> **PROVIDED TEXT**

>> Start

ASD The light breeze on Hulftsdorp Hill was very pleasant around 10:35 a.m. on Wednesday last, the day that the Opposition Alliance had planned on a satyagraha style peaceful protest. They would protest what they perceived to be the unfairness of the arrest of their hero, the defeated presidential candidate, Sarath Fonseka.

A very heavy police presence along with a bus load of riot squad personnel, complete with tear gas and water cannons, gave the game away. Not to my untrained eye, but to my experienced colleague who took it upon herself to ‘show me the ropes.’ There was no rope in sight: there was however a number of steel barricades and even more policemen. In fact there were more policemen than people at 10:35.

The statute of the ‘common man’s President’ Ranasinghe Premadasa shone brightly in the bright sun and it was a lovely, crisp morning. There was little time to chat: within minutes – not more than 10 minutes since our arrival – a small crowd of supporters carrying Mahinda Rajapaksa’s photograph, started booing the opposition crowd who were making their way towards the court complex to participate in the peaceful protest.

The booing progressed to throwing stones. The police stood by quite undecided in what they were to do. Moments later it stopped but not before an innocent and unrelated young man, ferrying some documentation to the court, was caught up in the battle and whipped with a piece of angle iron, a wooden pole and kicked as well, for good measure.
The attackers, sensing perhaps that they may be overpowered, hid behind the police lines, by the parked buses. One man, a vociferous supporter of the government, who was in a wheel chair, kept taunting the opposition crowd. He seemed pre-occupied by his mobile phone, speaking frequently into it. Taking instructions or an intrepid reporter was my hunch. The policeman atop the building housing Standard Chartered Bank, was filming away. I hope he got a good clip of the young Buddhist monk who must have missed his real calling in life as a thug or underworld war lord:  he was stoning the crowds from within the “opposition side.”

All this while, the Sri Lanka flag fluttered majestically on its flagpole in the Supreme Court’s car park.

The opposition crowd was growing steadily and was made up by Fonseka’s supporters from all walks of life. It was clear that the mob of supporters coming in the cause of the government, were mainly budding thugs, dressed quite shabbily and who were, shall we say, in “high spirits”?

>> End

> **TASK REQUIREMENTS**
• A. Reproduce the protest account from "The attackers, sensing" to "Court’s car park.".
• B. In the listing, write out the lines from the line with "Toggle the 영업중 filter" to the line with "click(x=946, y=17)", swapping "Image resolution" for "Screenshot size" and leaving everything else unchanged. Give only those lines, and leave the pictures out.
The listing that follows has no connection to the protest account.

> **RECORDS PROVIDED**
>> Start

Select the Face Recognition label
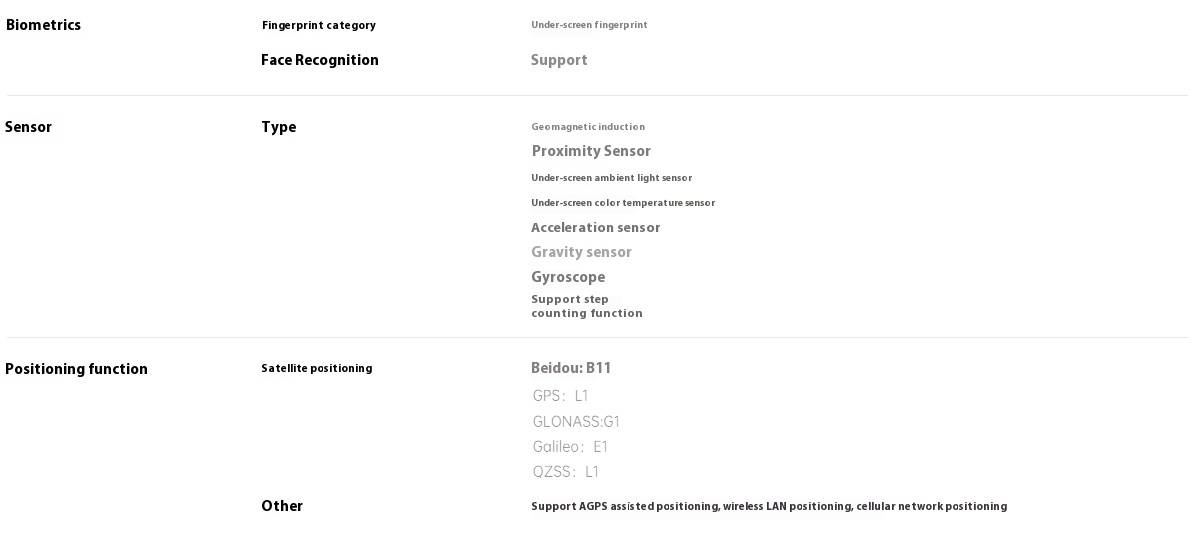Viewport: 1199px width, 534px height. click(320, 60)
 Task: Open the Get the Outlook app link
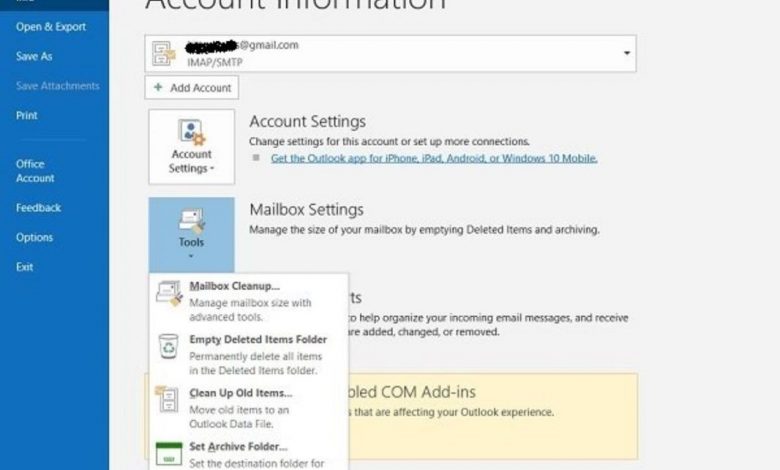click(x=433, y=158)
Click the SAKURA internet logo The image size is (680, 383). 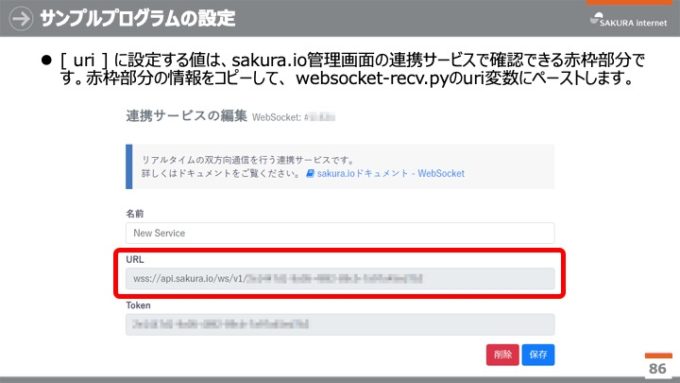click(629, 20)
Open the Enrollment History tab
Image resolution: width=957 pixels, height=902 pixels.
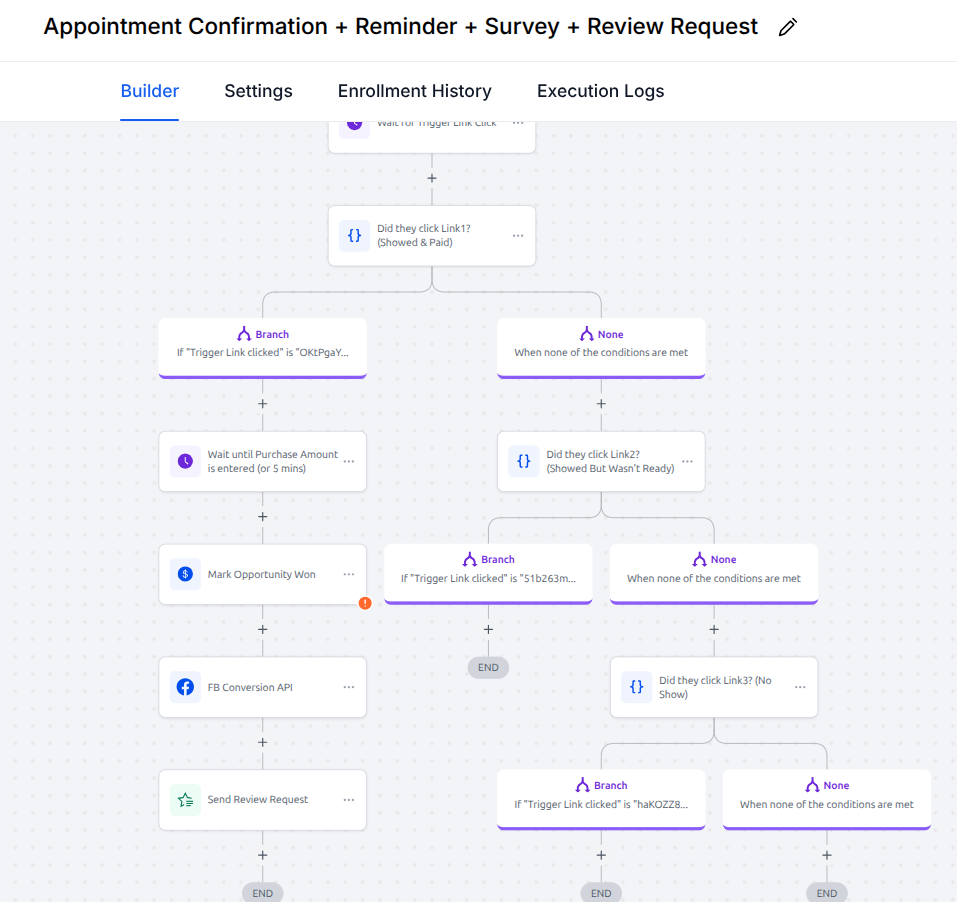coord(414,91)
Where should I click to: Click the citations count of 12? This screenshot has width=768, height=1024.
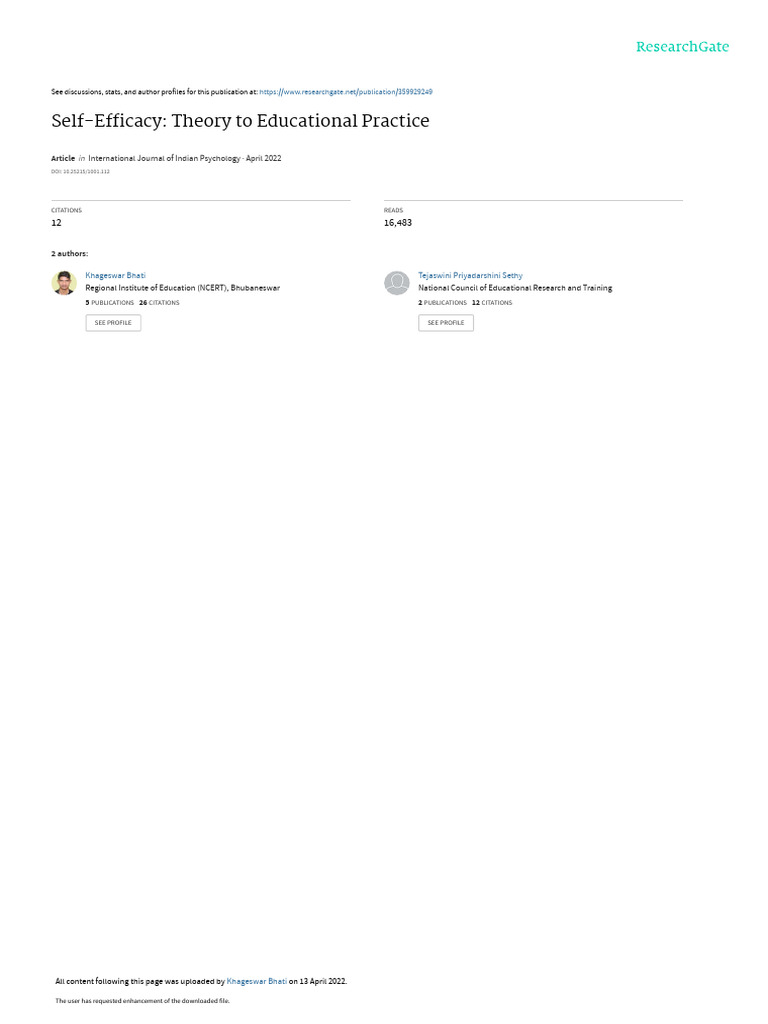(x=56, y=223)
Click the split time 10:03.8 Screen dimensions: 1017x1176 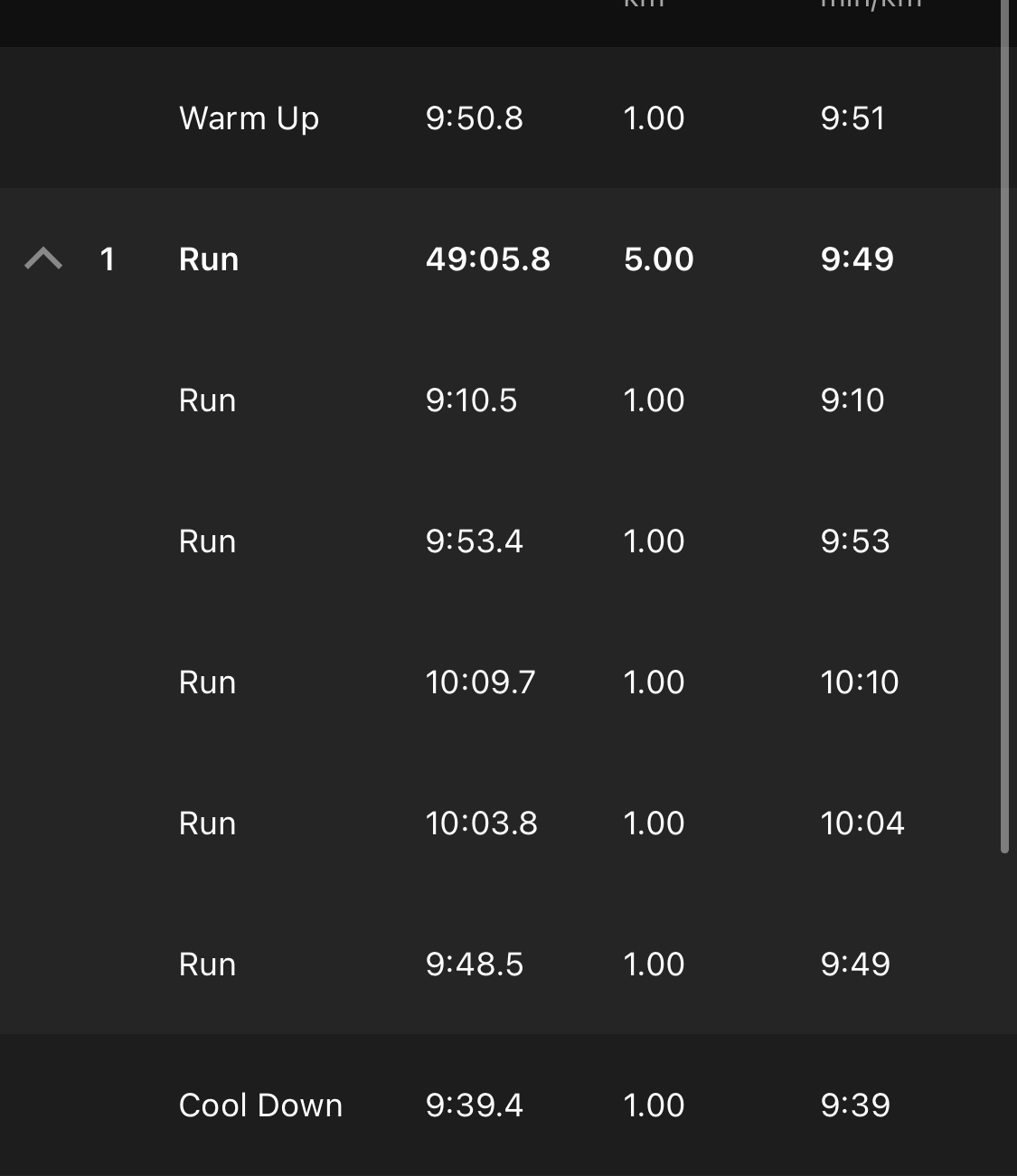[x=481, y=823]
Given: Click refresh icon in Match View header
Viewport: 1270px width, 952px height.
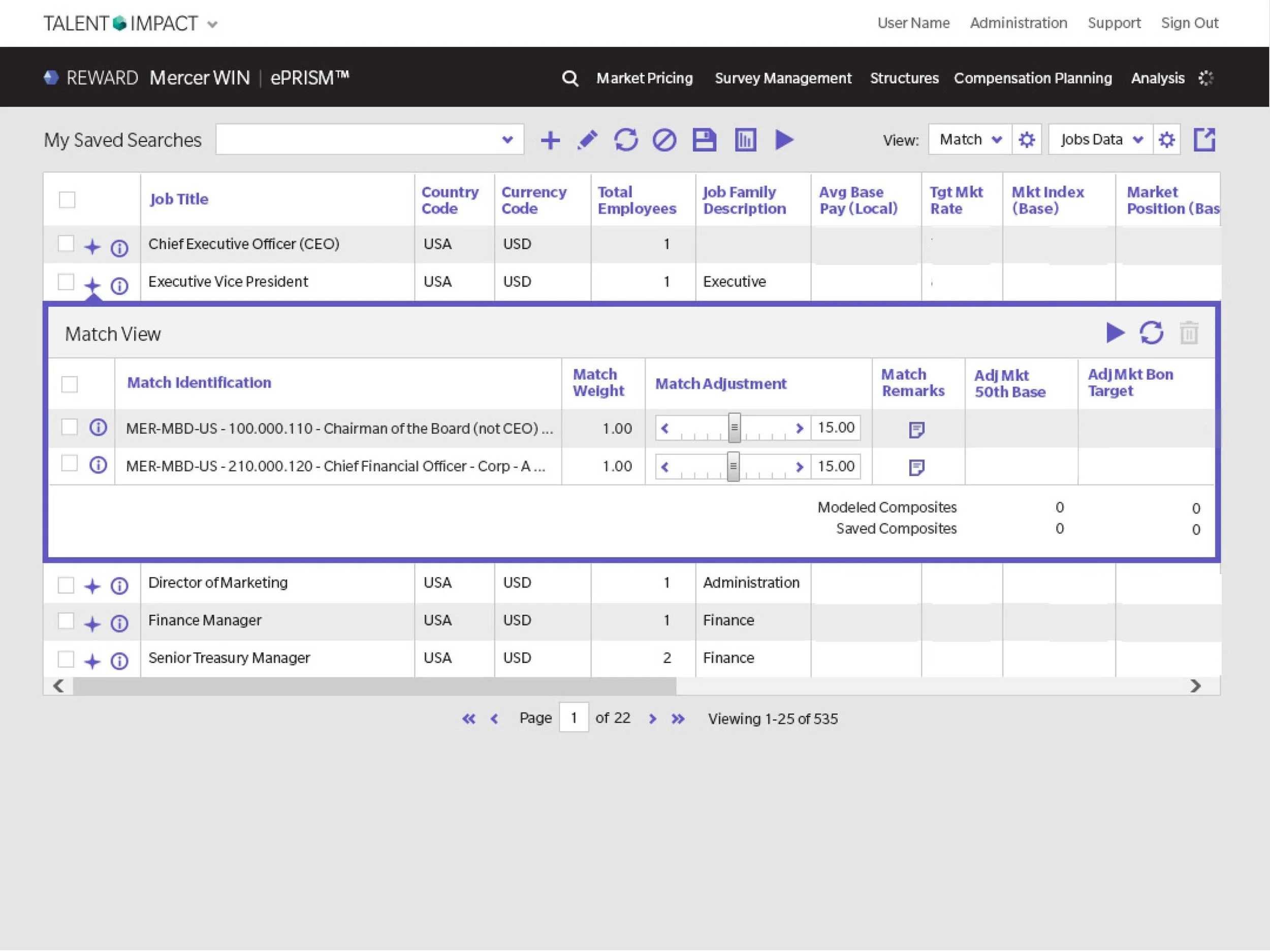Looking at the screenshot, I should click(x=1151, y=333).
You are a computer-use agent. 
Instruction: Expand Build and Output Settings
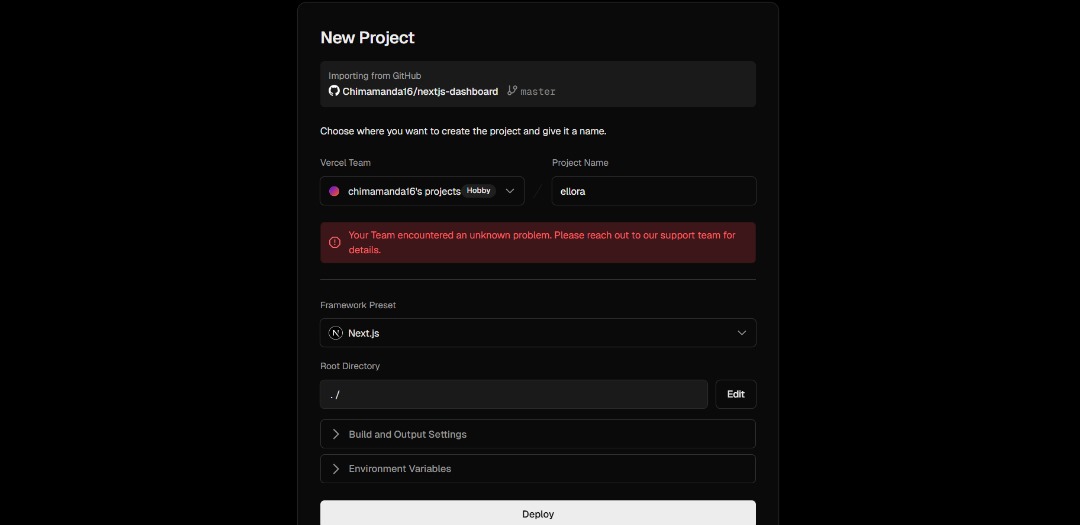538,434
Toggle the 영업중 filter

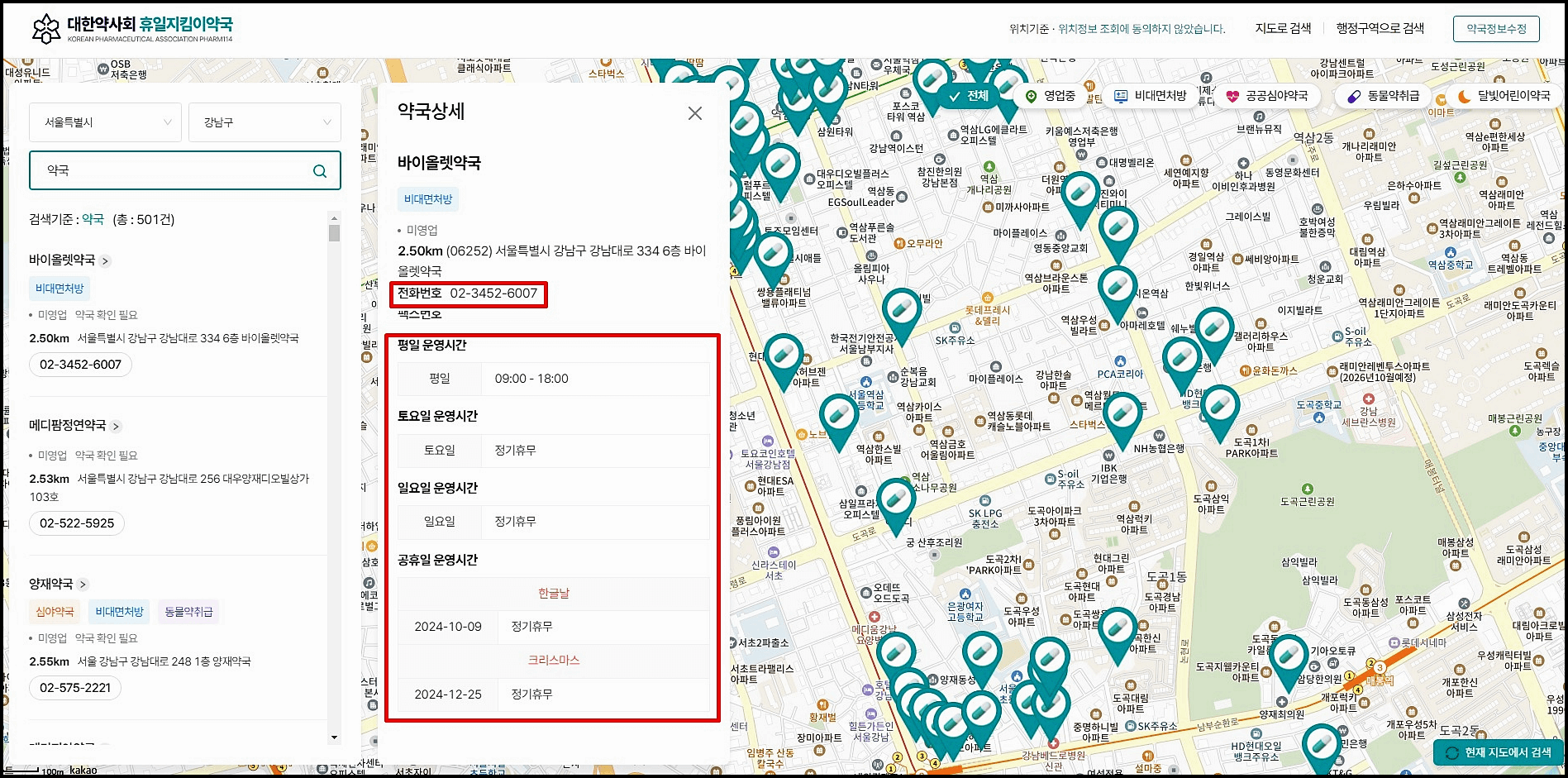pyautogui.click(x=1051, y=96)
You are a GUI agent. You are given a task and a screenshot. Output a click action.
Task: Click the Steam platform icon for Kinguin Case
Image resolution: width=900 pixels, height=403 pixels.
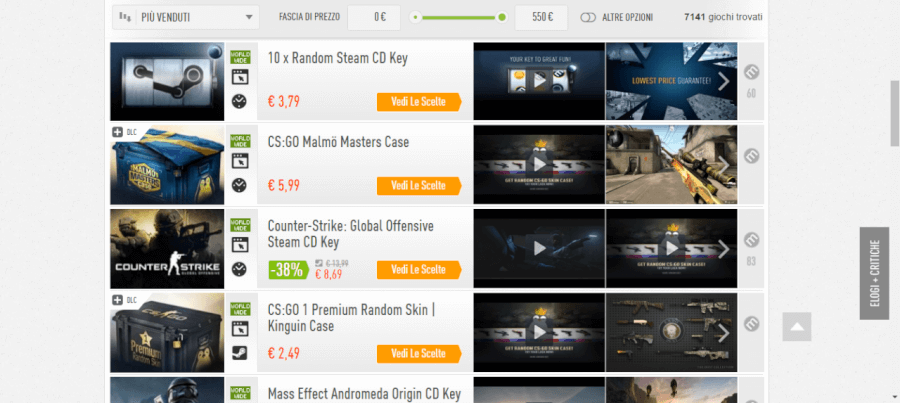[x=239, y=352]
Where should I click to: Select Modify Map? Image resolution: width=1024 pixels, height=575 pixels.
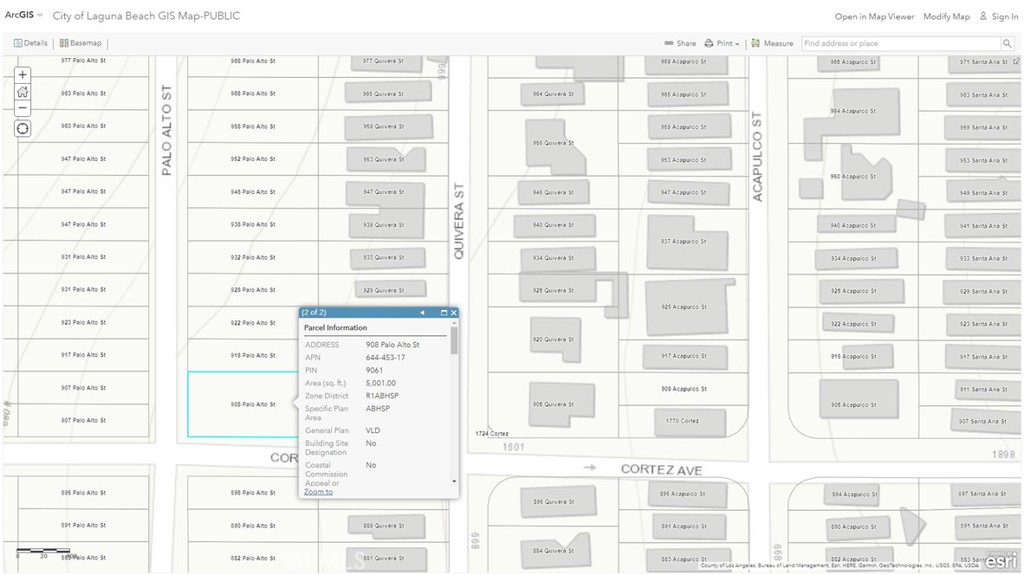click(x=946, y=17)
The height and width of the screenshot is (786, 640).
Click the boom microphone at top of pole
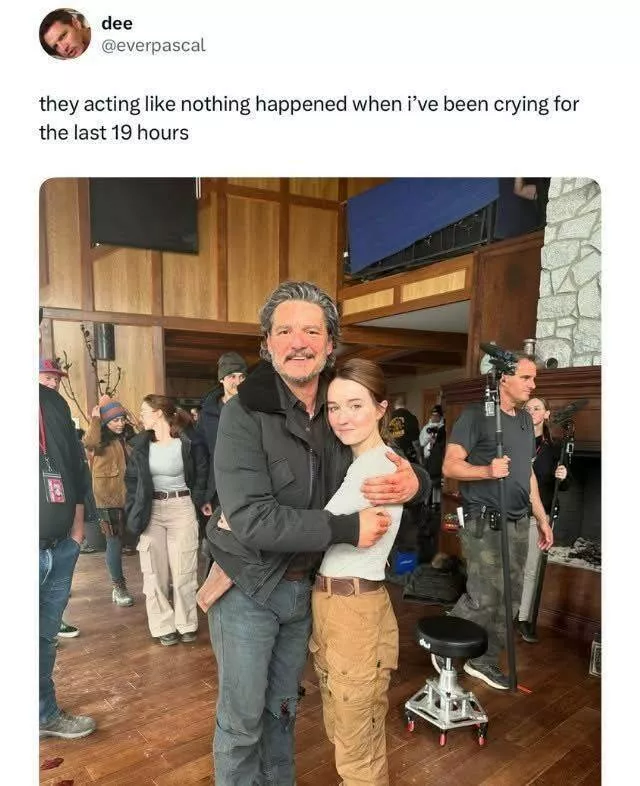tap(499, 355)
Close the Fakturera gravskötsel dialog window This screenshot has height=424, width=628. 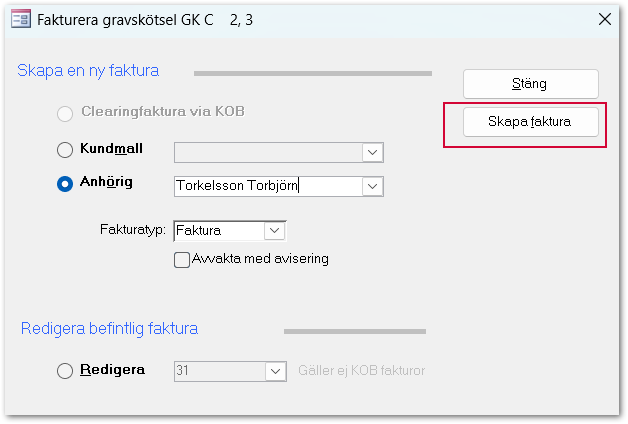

>> End

> **SOLUTIONS TO THE EXERCISE**
• A.
The attackers, sensing perhaps that they may be overpowered, hid behind the police lines, by the parked buses. One man, a vociferous supporter of the government, who was in a wheel chair, kept taunting the opposition crowd. He seemed pre-occupied by his mobile phone, speaking frequently into it. Taking instructions or an intrepid reporter was my hunch. The policeman atop the building housing Standard Chartered Bank, was filming away. I hope he got a good clip of the young Buddhist monk who must have missed his real calling in life as a thug or underworld war lord:  he was stoning the crowds from within the “opposition side.”

All this while, the Sri Lanka flag fluttered majestically on its flagpole in the Supreme Court’s car park.

• B.
Toggle the 영업중 filter

pyautogui.click(x=1051, y=96)
You are a GUI agent. You are given a task and a screenshot. Output a click action.
Task: Click the Steam platform icon for Kinguin Case
Screenshot size: width=900 pixels, height=403 pixels.
[x=239, y=352]
Where should I click to: Select Modify Map? Screenshot size: width=1024 pixels, height=575 pixels.
click(x=946, y=17)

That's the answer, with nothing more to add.